[Passage to read]:
HAMILTON -- Danny McManus's return to Hamilton tonight will trigger a flood of memories, both good and bad.

The 41-year-old quarterback, now relinquished to a backup role with the Calgary Stampeders, experienced plenty of success and failure in his eight seasons in the Steeltown.

After joining the Tabbies from Edmonton prior to the 1998 season, McManus helped pilot an incredible turnaround that saw Hamilton transformed from a 2-16 team the year before into East champions.

Vanquished by the foot of Calgary's Mark McLoughlin in the final play of the '98 Grey Cup, McManus and Co., regrouped then returned the favour the following November, knocking off the Stamps in a Grey Cup rematch in just his second season with the club.

"It was disappointing (to lose in '98) but the accomplishments from Day 1 to that day were in leaps and bounds," McManus recalled.

"The guys responded and you could tell, walking off the field watching Calgary celebrate, that the guys wanted to get back there and we had that resolve in '99 to finish with a win."

That championship season McManus led the CFL in passing yards, TDs and was named the league's most outstanding player.

[Data section]:
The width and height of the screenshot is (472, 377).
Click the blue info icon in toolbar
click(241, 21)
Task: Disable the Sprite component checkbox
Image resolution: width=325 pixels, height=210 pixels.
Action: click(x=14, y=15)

---

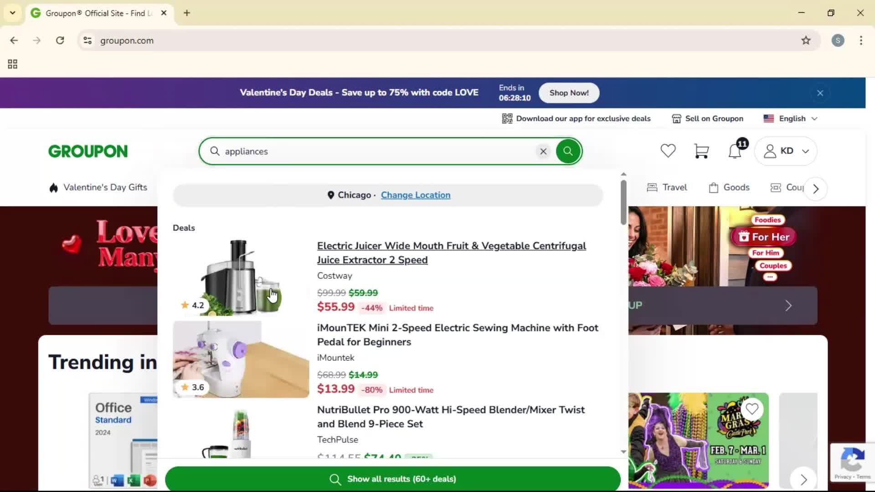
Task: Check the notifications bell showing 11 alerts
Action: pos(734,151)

[Tasks]:
1. Quote from the listing the part that opens with the line containing "The width and" and closes with the line containing "click(241, 21)", both lines included.
2. Continue the article about Danny McManus's return to Hamilton, picking up after its final sentence.

[Outputs by task]:
1.
The width and height of the screenshot is (472, 377).
Click the blue info icon in toolbar
click(241, 21)

2.
The last three seasons were not nearly as successful as the Ticats fumbled their way to losing records. McManus was eventually shipped to Edmonton, then Calgary during the off-season while the Tabbies have placed their faith in Jason Maas, another former Eskimos QB.

McManus was hardly alone in helping the revamped Tabbies, who had also acquired head coach Ron Lancaster, offensive co-ordinator R.D. Lancaster and all-star receiver Darren Flutie from Edmonton that off-season.

"They were pretty good, had a strong defence," McManus recalled about his arrival. "Offensively in 1997 they went through a bunch of injuries and quarterbacks too, so it was a situation where the defence was there, it was just a matter of recruiting as much offensive talent as we could.

"The guys who were there were eager for something new, eager for some direction and where to go, they jumped on it and accepted it and we were able to improve quickly.

"We had proved (in Edmonton) that the system worked, it was just a matter of getting the right people in there."

McManus and Flutie spent five years in Steeltown before Flutie retired after the 2002 season. During that time, Flutie caught 372 passes from McManus for 5,386 yards and 26 touchdowns. And in 2000, McManus set a CFL record by passing for more than 4,000 yards for a sixth straight season.

Today, the former Ticats stars will be reunited -- along with Ron Lancaster, who is now back on the sidelines for the Ticats -- as they're named as the fourth of nine nominees in the Greatest Quarterback-Receiver Connections in CFL History program.

And Flutie, who now works as a football analyst for CBC, gives as much credit to their natural chemistry as he does the hard time they spent getting to know one another's talents.

"Danny and I had a chemistry but it was the result of a lot of hard work," Flutie said. "We'd spent a lot of time together after practice working to the point where he knew what I was going to do and I knew what he was going to do."